• _TEXT_:
University of Arizona College of Medicine – Phoenix
A grant to the University of Arizona College of Medicine – Phoenix (COM-P) is supporting a new COVID-19 Innovation Team at the medical school, under the direction of Peter Nakaji, a COM-P faculty member and chair of the Department of Neurosurgery for Banner – University Medical Center Phoenix.
Dr. Nakaji’s team, involving frontline clinicians, medical and engineering students, and local companies, is taking on emerging rapid-design projects to improve the efficacy and safety of treatment tools for COVID-19 patients, from making PPE more comfortable for extended use, to retrofitting intubation equipment to minimize cross-infection of clinicians.
Arizona State University
A Flinn Foundation grant to Arizona State University is supporting a COVID-19 environmental surveillance project led by Rolf Halden, director of the Center for Environmental Health Engineering at ASU’s Biodesign Institute. In previous research, Dr. Halden has used wastewater epidemiology to track the environmental prevalence of industrial toxins, pharmaceuticals, and pesticides, and even to pinpoint community locations with high concentrations of opioid dependence.

• _WHAT TO WORK ON_:
**1.** Retype the stretch of the grants passage from "Dr. Nakaji’s team, involving" through "cross-infection of clinicians.".
**2.** According to the grants passage, whose environmental prevalence has Dr. Halden tracked through wastewater epidemiology in earlier research? List each one.
Work from the grants passage alone.

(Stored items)
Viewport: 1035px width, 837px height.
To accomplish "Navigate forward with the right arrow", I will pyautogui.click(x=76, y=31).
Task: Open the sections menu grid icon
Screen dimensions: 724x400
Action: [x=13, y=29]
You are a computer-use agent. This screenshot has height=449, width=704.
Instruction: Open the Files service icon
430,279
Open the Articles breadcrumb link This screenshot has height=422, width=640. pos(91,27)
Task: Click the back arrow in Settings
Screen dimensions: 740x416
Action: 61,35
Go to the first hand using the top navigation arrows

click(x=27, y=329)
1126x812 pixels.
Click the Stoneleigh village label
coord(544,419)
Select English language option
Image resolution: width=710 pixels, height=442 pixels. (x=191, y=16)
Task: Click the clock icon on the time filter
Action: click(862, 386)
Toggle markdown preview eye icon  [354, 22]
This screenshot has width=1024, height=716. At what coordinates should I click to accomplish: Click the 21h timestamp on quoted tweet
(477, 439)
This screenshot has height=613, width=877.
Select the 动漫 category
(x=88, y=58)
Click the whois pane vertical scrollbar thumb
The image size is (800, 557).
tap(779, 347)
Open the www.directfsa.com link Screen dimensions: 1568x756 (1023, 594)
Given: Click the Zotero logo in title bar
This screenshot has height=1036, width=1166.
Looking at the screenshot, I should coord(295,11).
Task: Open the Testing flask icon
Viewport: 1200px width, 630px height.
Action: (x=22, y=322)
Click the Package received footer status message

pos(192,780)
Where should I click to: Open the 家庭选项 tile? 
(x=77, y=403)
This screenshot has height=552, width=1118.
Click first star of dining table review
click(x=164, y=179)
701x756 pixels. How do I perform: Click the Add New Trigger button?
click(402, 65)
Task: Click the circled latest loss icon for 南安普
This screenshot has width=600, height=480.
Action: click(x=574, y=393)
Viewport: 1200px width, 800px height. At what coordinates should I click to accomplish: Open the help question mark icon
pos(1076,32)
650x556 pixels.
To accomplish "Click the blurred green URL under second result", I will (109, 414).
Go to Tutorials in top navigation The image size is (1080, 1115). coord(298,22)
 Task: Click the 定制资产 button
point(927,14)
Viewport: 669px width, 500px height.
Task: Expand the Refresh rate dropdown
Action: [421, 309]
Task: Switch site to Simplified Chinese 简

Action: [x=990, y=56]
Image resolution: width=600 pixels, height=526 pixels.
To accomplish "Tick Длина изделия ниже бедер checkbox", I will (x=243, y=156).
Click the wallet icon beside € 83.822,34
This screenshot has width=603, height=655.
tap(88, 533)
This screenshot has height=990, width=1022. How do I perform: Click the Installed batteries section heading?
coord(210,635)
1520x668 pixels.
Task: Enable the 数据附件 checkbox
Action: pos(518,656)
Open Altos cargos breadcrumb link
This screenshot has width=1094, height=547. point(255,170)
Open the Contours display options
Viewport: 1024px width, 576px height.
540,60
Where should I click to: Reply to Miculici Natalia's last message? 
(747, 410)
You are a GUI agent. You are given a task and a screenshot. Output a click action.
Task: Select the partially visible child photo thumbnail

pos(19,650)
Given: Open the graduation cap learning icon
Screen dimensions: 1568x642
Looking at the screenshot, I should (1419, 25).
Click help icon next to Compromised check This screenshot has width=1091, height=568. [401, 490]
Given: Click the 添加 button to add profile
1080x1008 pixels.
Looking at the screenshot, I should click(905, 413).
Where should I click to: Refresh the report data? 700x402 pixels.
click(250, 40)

• _SOLUTIONS FOR EACH TASK_:
**1.**
Dr. Nakaji’s team, involving frontline clinicians, medical and engineering students, and local companies, is taking on emerging rapid-design projects to improve the efficacy and safety of treatment tools for COVID-19 patients, from making PPE more comfortable for extended use, to retrofitting intubation equipment to minimize cross-infection of clinicians.

**2.**
Industrial toxins
Pharmaceuticals
Pesticides